Creating thoughtful brands that get to the heart of what customers want is called intentional alignment, where you align your reputation, values, mission + vision statements and your brand's promise to make an emotional connection to your customers.
We dive right into:
This is the hot metal brand podcast. I'm your host, Martin Sully, founder of Snapper Studio, a brand strategy and visual design studio in the heart of Newcastle, Australia. And I'm on a mission to help you gain clarity in your brand and confidence in what you're selling. From thoughtful, empowering brand strategies to defining powerful visual stories. I'll arm you with by size branding tools to help you grow your brand and leave your own unique mark.
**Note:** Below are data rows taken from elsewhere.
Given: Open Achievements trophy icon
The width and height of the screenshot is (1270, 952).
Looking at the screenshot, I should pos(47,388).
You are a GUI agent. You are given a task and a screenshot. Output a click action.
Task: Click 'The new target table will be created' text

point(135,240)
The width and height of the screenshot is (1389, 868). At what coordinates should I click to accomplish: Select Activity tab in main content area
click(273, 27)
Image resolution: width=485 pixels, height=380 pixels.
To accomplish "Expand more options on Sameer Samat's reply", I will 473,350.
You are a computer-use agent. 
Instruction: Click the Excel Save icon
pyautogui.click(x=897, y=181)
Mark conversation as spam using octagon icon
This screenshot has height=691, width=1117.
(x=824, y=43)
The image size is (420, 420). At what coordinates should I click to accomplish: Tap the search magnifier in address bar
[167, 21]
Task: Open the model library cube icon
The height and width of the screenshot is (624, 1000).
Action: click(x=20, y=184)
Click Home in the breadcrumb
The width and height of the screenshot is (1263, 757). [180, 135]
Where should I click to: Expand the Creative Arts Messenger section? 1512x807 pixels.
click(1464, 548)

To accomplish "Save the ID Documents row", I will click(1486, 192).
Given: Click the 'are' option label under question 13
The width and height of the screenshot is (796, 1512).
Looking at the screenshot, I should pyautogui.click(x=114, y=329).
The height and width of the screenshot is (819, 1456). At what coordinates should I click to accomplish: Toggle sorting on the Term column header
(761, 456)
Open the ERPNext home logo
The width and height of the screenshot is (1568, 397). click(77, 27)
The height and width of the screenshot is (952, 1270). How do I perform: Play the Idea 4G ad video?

Welcome back to the podcast! We are here, it's week three, and we still haven't dropped the beat yet. I am here today to talk about intentional alignment. Intentional alignment of brands. To do this, the first thing I want to do is just go back over my career, and give you a little bit of a background on that. So that you can see, okay, this is where that part of the knowledge came from, and we'll kind of build on that. So everything that I've done, little steps here in there, some steps have been the wrong decision. But it's all been intentional to give me the knowledge that then leads my current business Snapper Studio to help people and solve problems.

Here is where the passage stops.